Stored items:
= Beginning of Section =

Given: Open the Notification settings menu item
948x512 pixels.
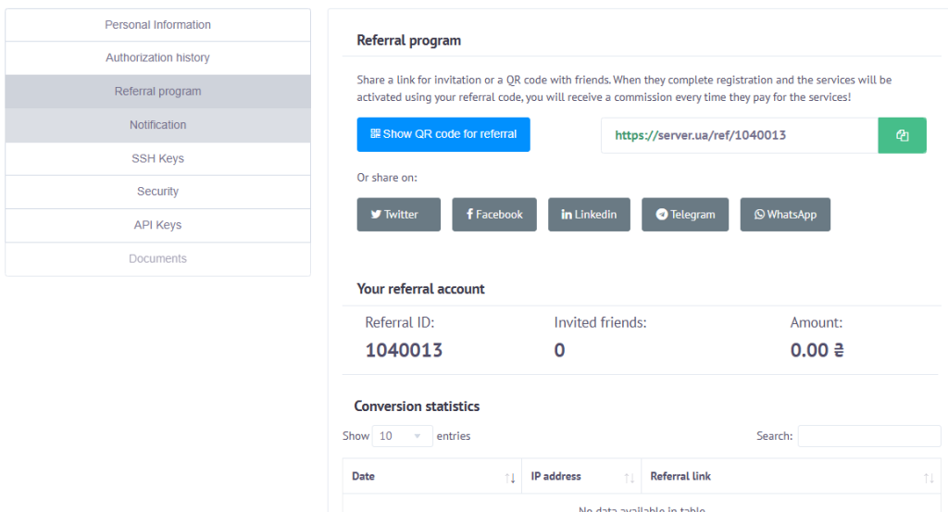Looking at the screenshot, I should coord(157,125).
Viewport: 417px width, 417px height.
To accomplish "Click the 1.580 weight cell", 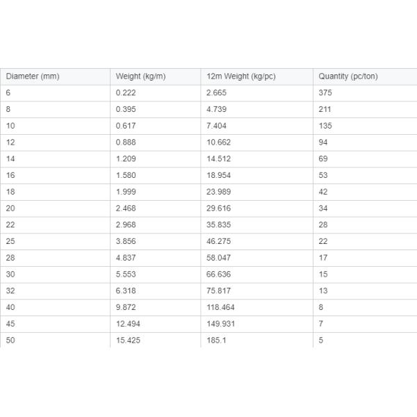I will pos(126,176).
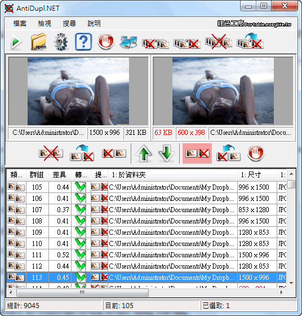Select the result row for group 107

point(146,210)
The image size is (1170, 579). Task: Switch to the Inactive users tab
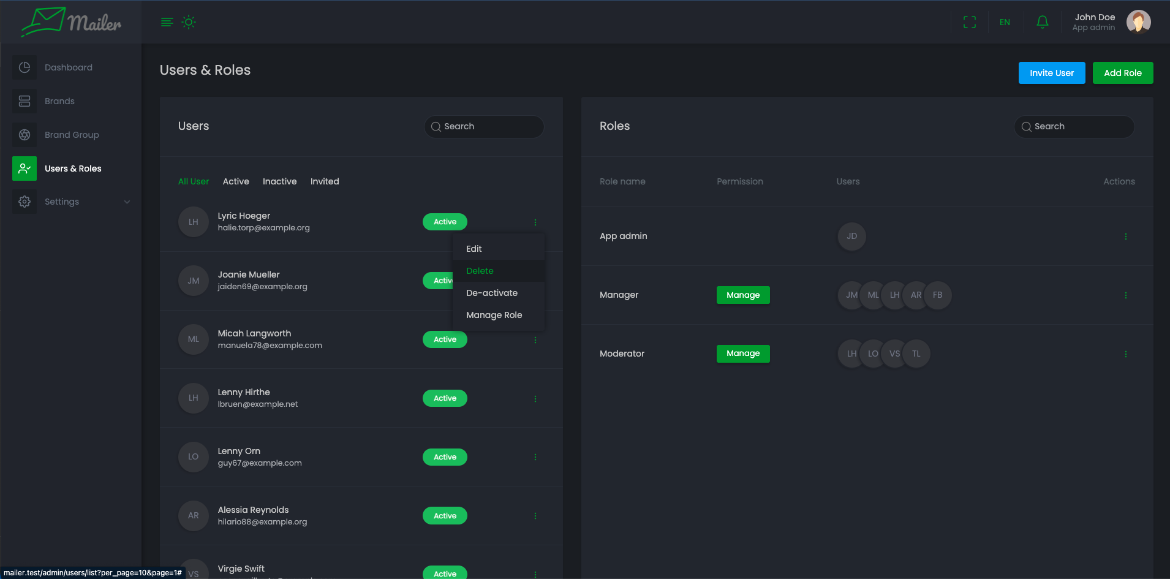[x=279, y=181]
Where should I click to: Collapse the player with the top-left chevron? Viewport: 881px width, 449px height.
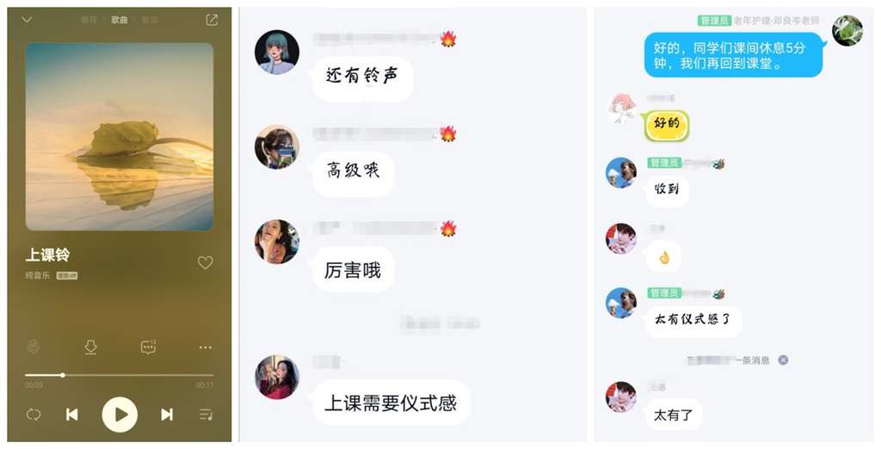click(27, 20)
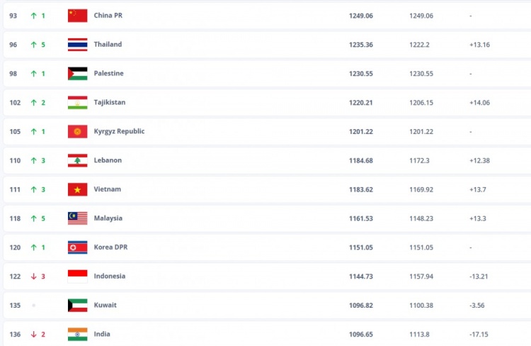Viewport: 531px width, 346px height.
Task: Open the China PR team link
Action: point(108,16)
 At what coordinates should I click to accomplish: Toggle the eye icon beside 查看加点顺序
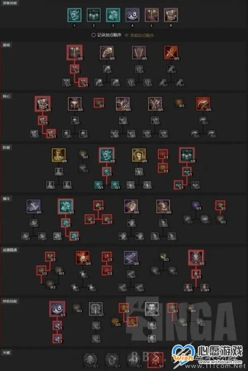click(126, 35)
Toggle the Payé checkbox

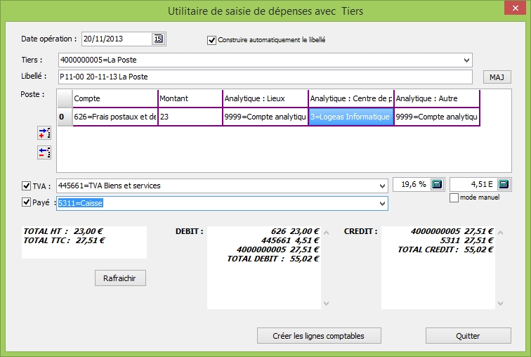click(x=27, y=203)
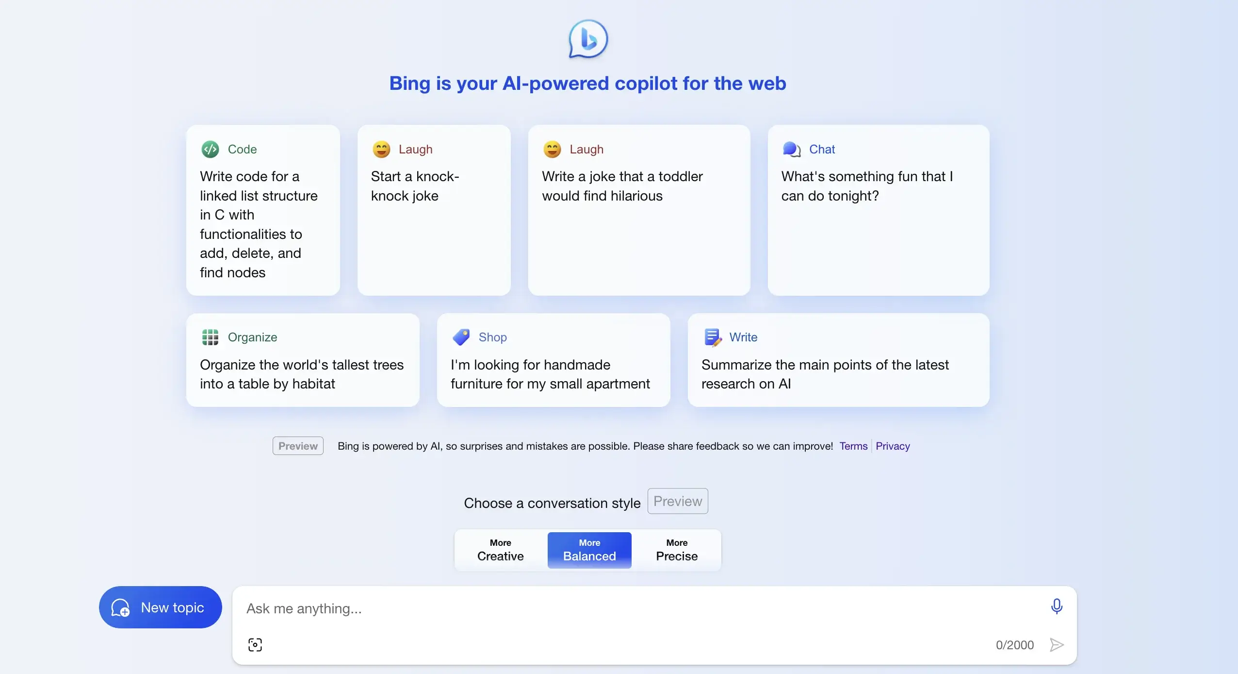Click the image upload icon in input
The image size is (1238, 674).
coord(255,644)
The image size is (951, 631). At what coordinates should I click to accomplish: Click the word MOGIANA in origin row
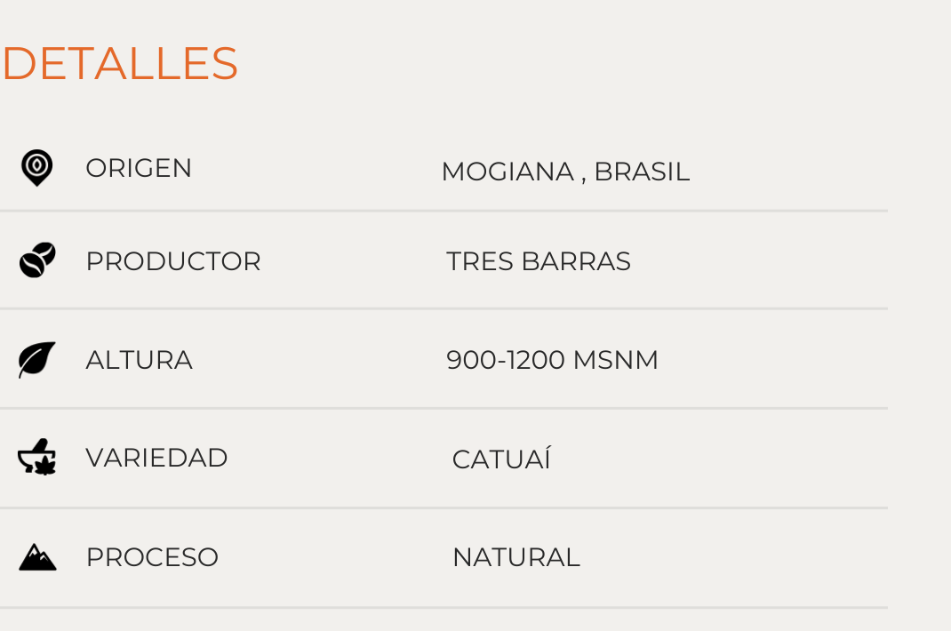[x=508, y=172]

= End of Section =

◆ TASK PROMPT ◆
Only the lines from the one containing "The image size is (951, 631)." through the end of the data above are to be output, exactly and without pictures.

◆ OUTPUT OF THE TASK ◆
The image size is (951, 631). At what coordinates should I click to accomplish: Click the word MOGIANA in origin row
[x=508, y=172]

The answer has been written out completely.